Flash floods have hit Melut County in South Sudan’s Upper Nile State, affecting residents and internally displaced families.

Flash floods have hit Melut County in South Sudan’s Upper Nile State, affecting residents and internally displaced families.

Some 426,000 people, including 185,000 children, have been affected and displaced in South Sudan by heavy flooding that submerged homes and farms, the United Nations said.

“People have become homeless, the internally displaced people are in a dire humanitarian situation,” Thon Aguang, an executive director in Adar Payam, told Radio Tamazuj on Tuesday.

Torrential rains and floods hit the area of Melut in August, leaving the locals grappling with heavy flooding that destroyed properties and crops.

Last week, South Sudan’s government announced that it set up a committee to access the floods crisis across the country.

OCHA last month warned of limited supplies and a funding shortfall, saying that it had only received 54 percent of the $1.7 billion required to pay for programmes in the country.

In Melut County of Upper Nile state, neither local residents nor internally displaced families were prepared for the flooding.

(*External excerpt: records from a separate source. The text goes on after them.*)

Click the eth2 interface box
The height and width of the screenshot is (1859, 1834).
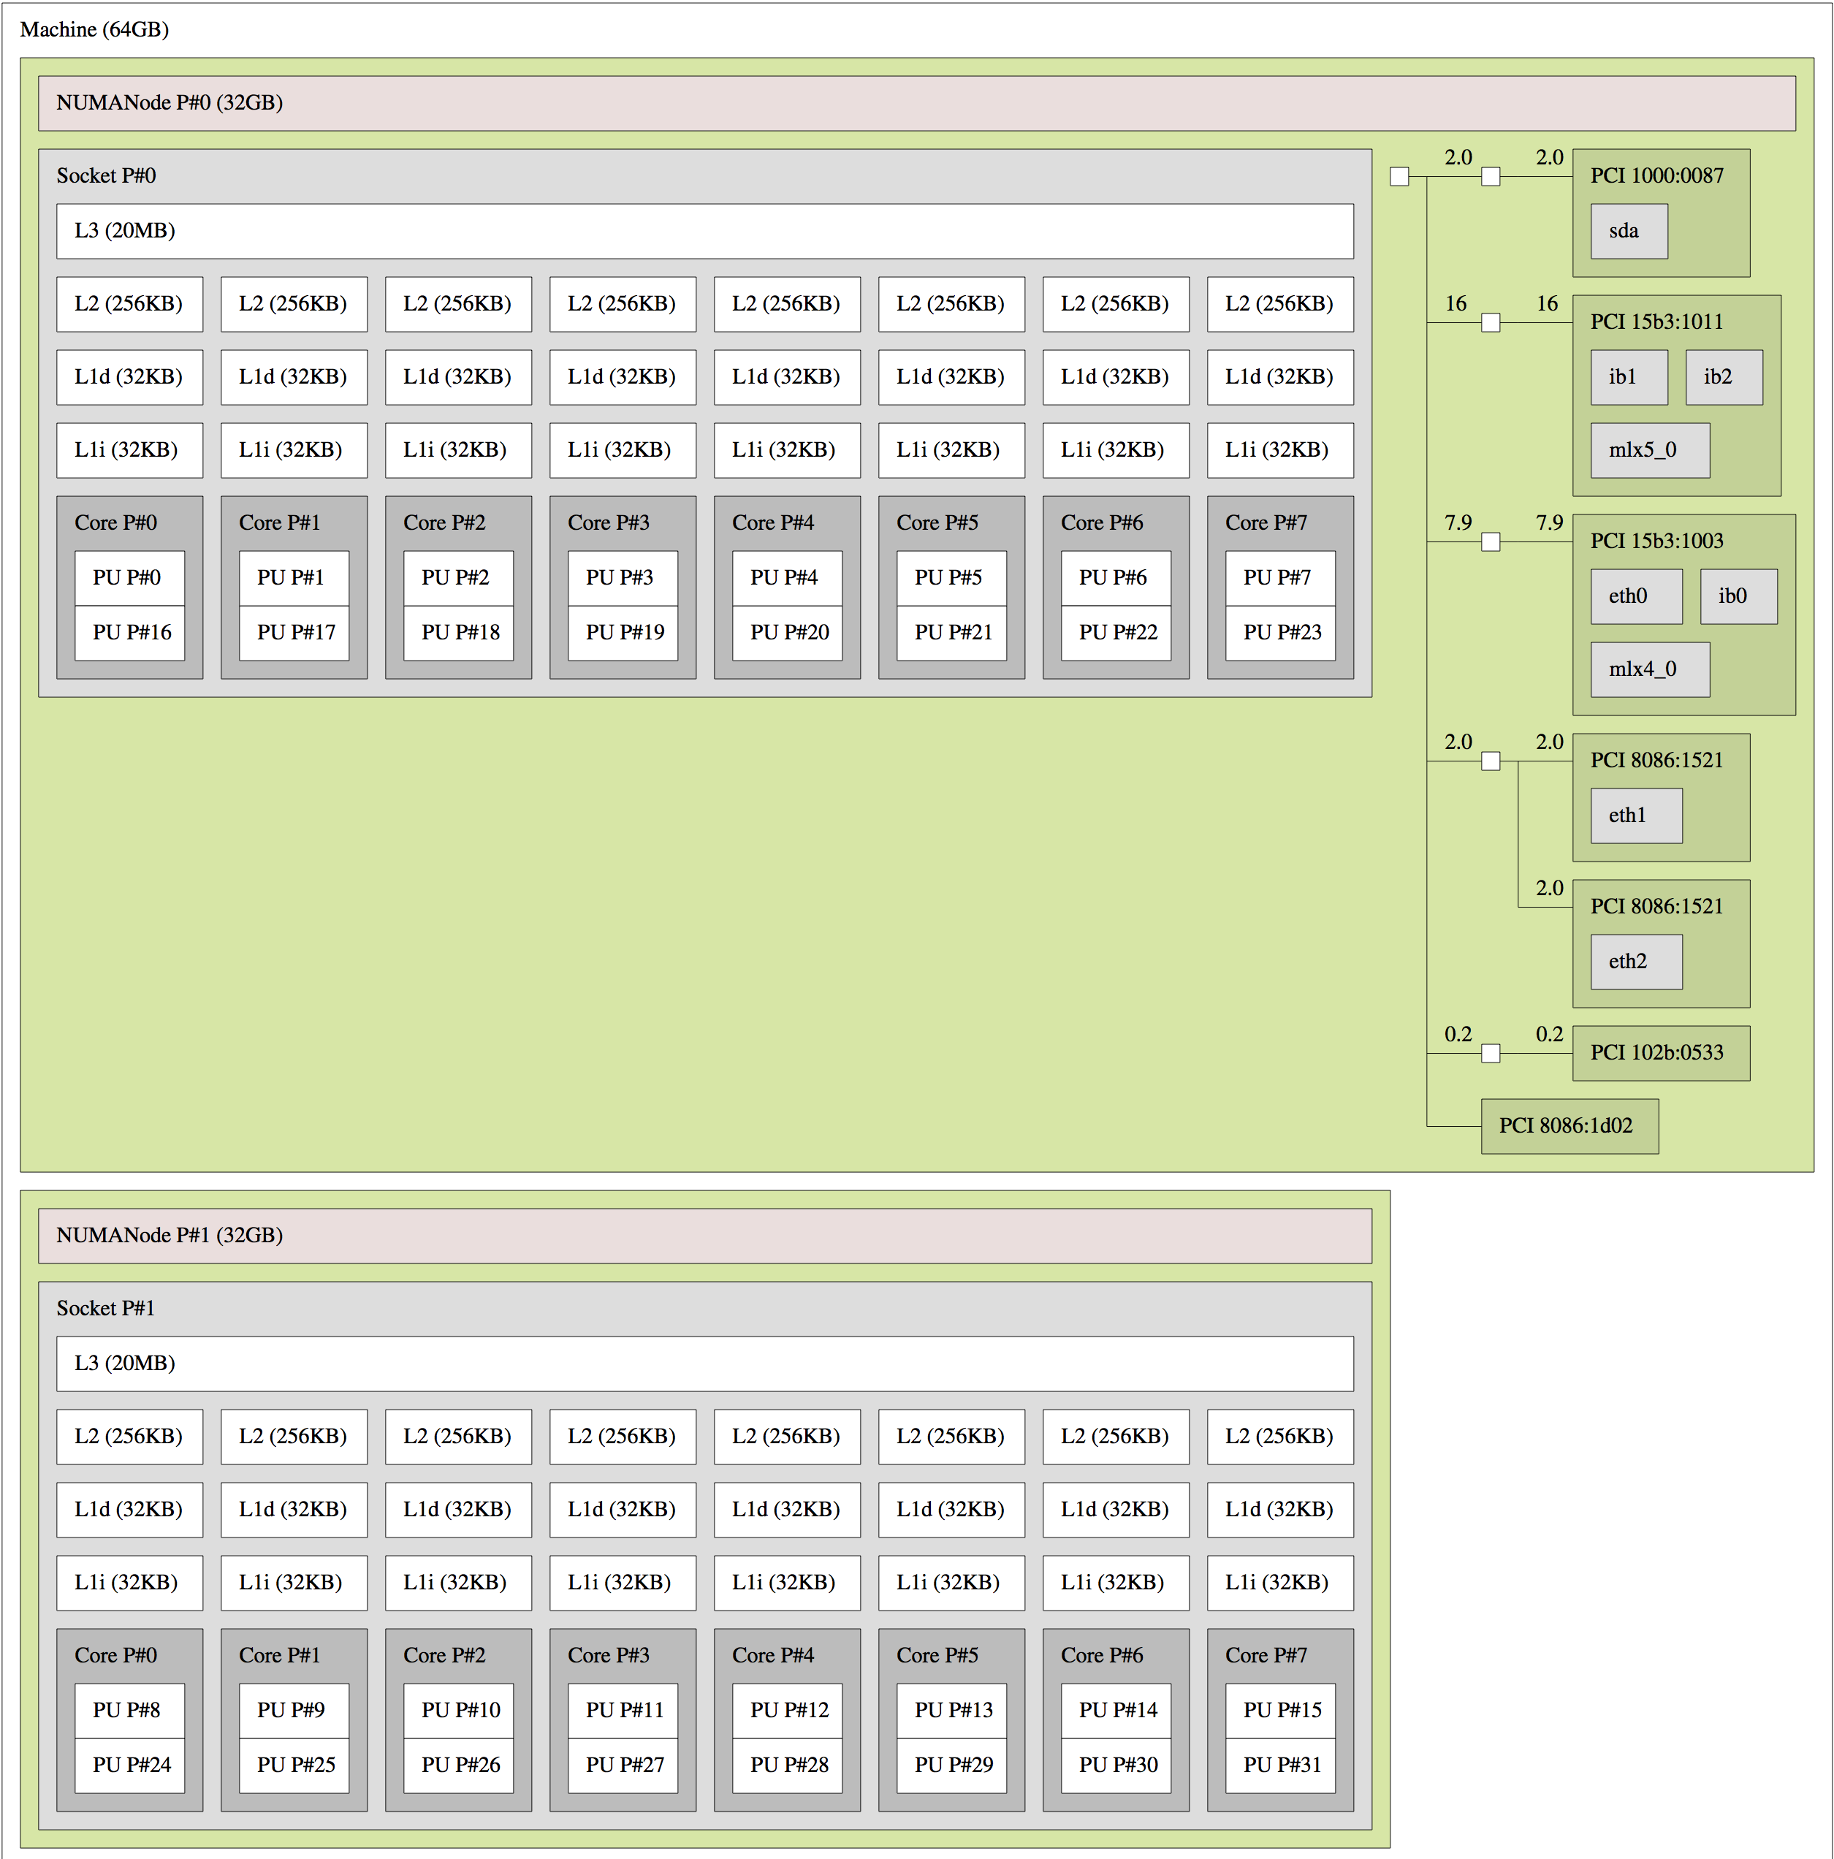click(1636, 962)
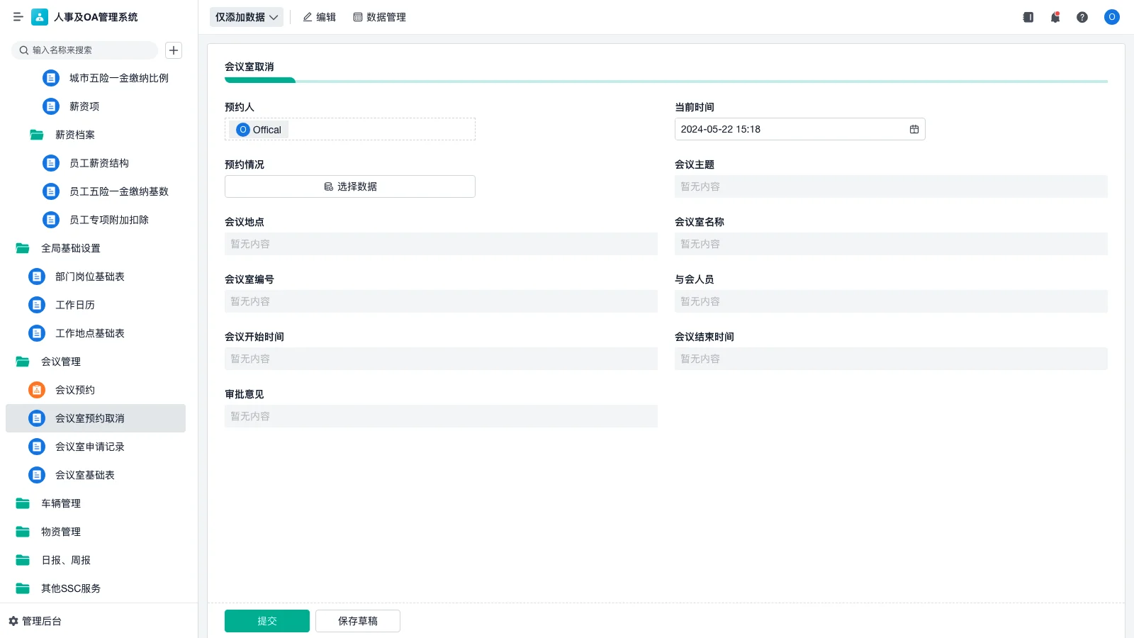
Task: Click the 会议预约 orange app icon
Action: pos(36,389)
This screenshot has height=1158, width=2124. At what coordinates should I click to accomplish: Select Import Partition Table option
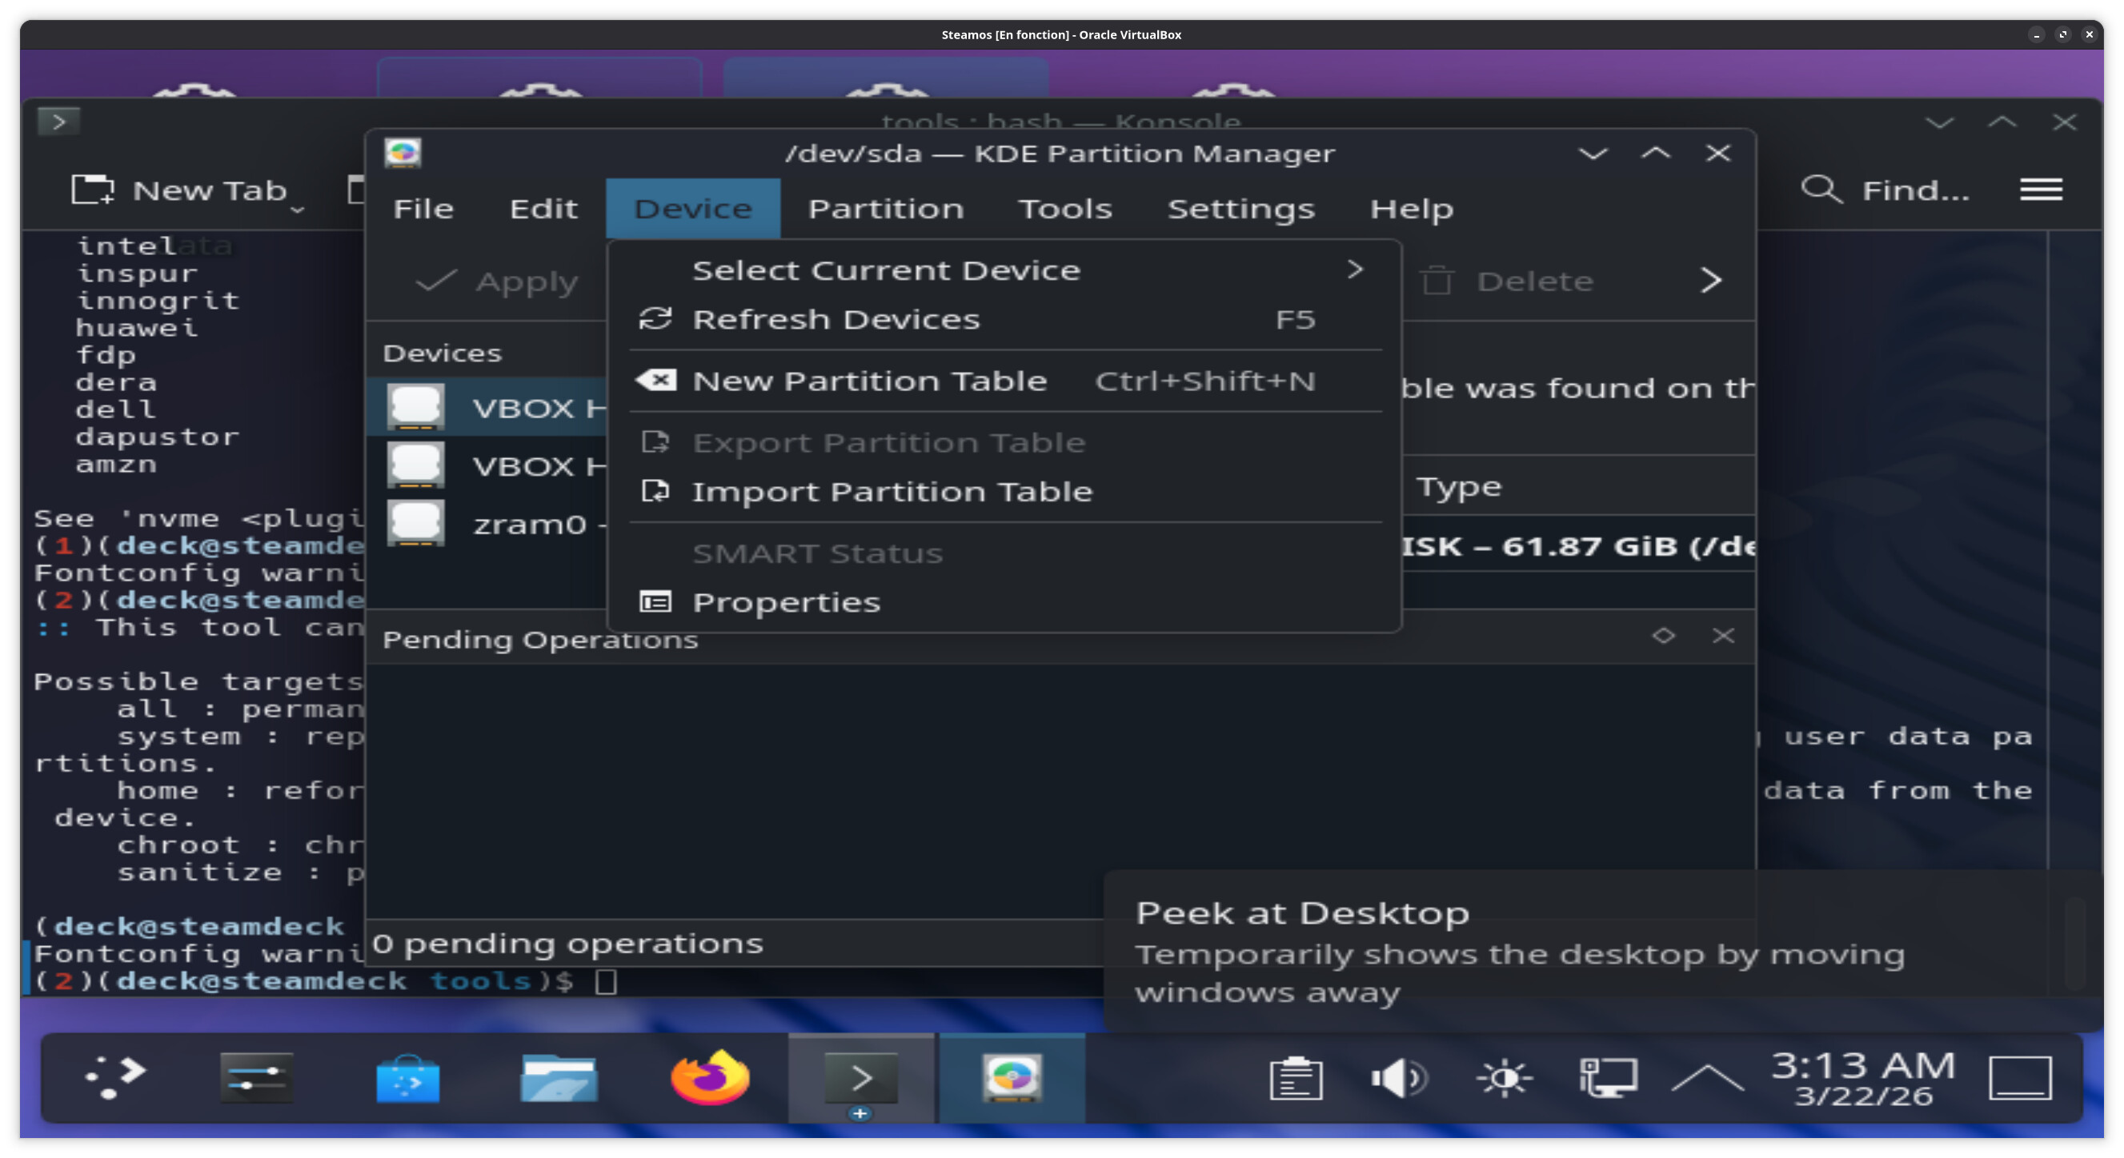click(891, 492)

“The camp for internally displaced people is flooded, and the properties have been destroyed by the floods,” said Arop Kuol, the head of Dentima IDP camp, which has been accommodating a large number of internally displaced families since 2014.

The camp head appealed for assistance before their situation deteriorates further.

“We have been displaced to the New Site area on a road which leads to Paloch town. Here, we are just in the open without food, “said Abuk Gatjang, one of the affected IDPs. “ We are now standing in water. My children have nothing to eat because it is not possible for me to cook in floodwaters.”